Siempre sentí una atracción muy grande por el modo en que él tenía de poner y manejar las herramientas y cómo todo eso que él hacía, iba tomando forma hasta resultar en nuestro propio hogar y mudarnos de la casa de mis tíos y mi abuela a esta casa que es la que él construyó con sus manos".
A escasos 500 metros de la instalación de Daniel Fitte con eje indisoluble con el mundo del trabajo se alza el Coloso de Avellaneda o "descamisado", una obra del pintor Daniel Santoro y el escultor Alejandro Marmo, que se eleva por 15 metros en homenaje a los trabajadores peronistas que sintetizaron resistencias. Avellaneda es esa cruza extraña entre revoluciones obreras y contrarrevoluciones fascistas.

TAREA ASIGNADA 1: Resume el fragmento en dos oraciones.
TAREA ASIGNADA 2: Repite tal cual la parte del fragmento que va desde "A escasos 500" hasta "y contrarrevoluciones fascistas.", incluidas esas mismas palabras.
Los datos no tienen nada que ver con esto.

DATOS MOSTRADOS:

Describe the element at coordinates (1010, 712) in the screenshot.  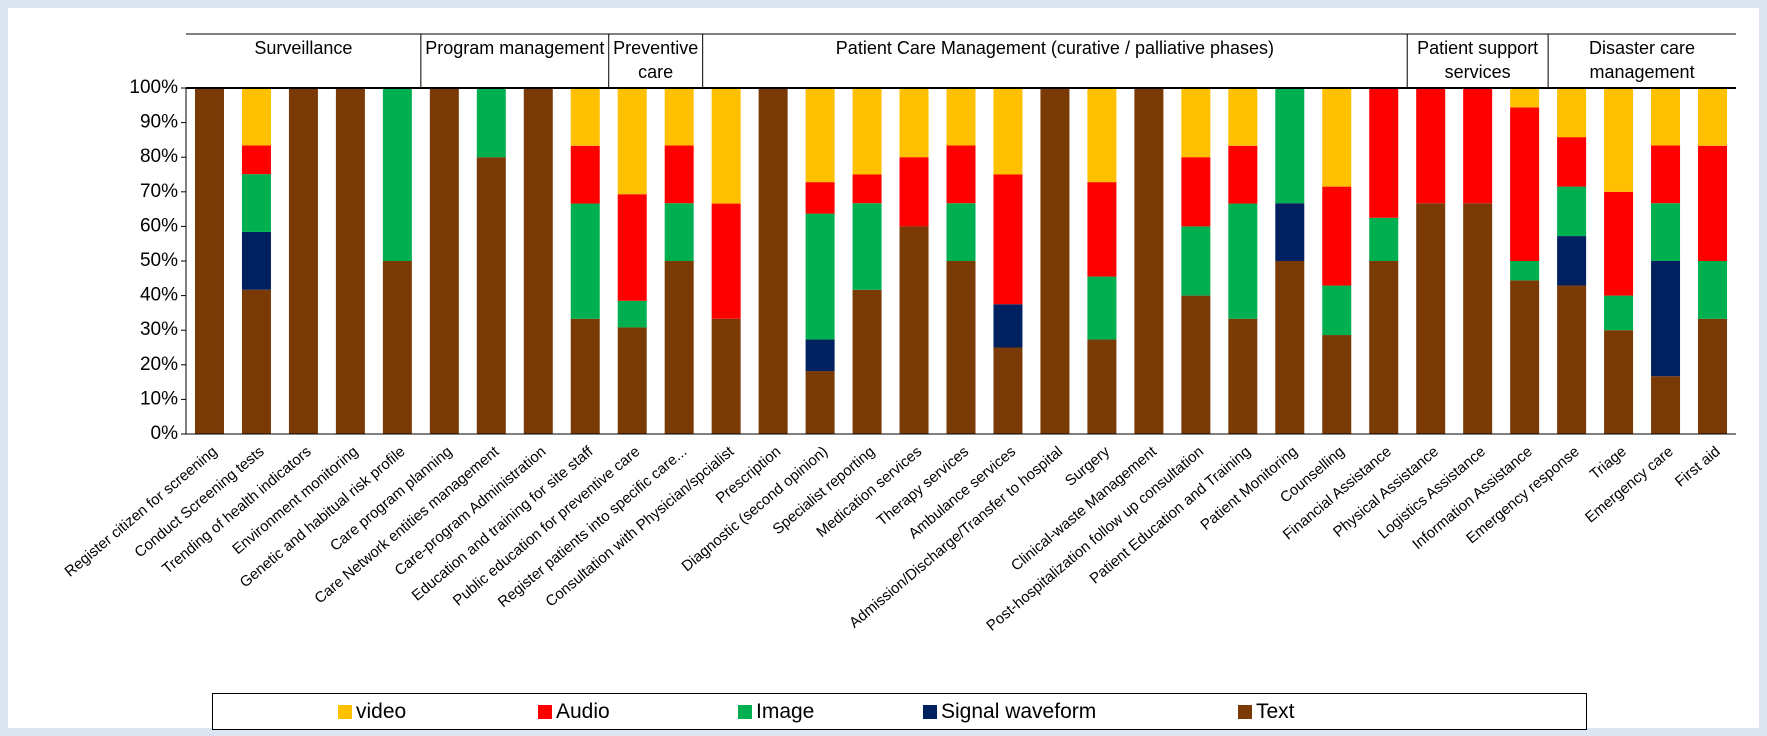
I see `legend-item: Signal waveform` at that location.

TU RESPUESTA 1: Una voz recuerda la gran atracción que sentía por la manera de manejar las herramientas de quien construyó con sus manos la casa a la que se mudaron desde la de los tíos y la abuela. A unos 500 metros de la instalación de Daniel Fitte se alza el Coloso de Avellaneda, una obra de 15 metros de Daniel Santoro y Alejandro Marmo que homenajea a los trabajadores peronistas, en una ciudad descrita como cruce entre revoluciones obreras y contrarrevoluciones fascistas.

TU RESPUESTA 2:
A escasos 500 metros de la instalación de Daniel Fitte con eje indisoluble con el mundo del trabajo se alza el Coloso de Avellaneda o "descamisado", una obra del pintor Daniel Santoro y el escultor Alejandro Marmo, que se eleva por 15 metros en homenaje a los trabajadores peronistas que sintetizaron resistencias. Avellaneda es esa cruza extraña entre revoluciones obreras y contrarrevoluciones fascistas.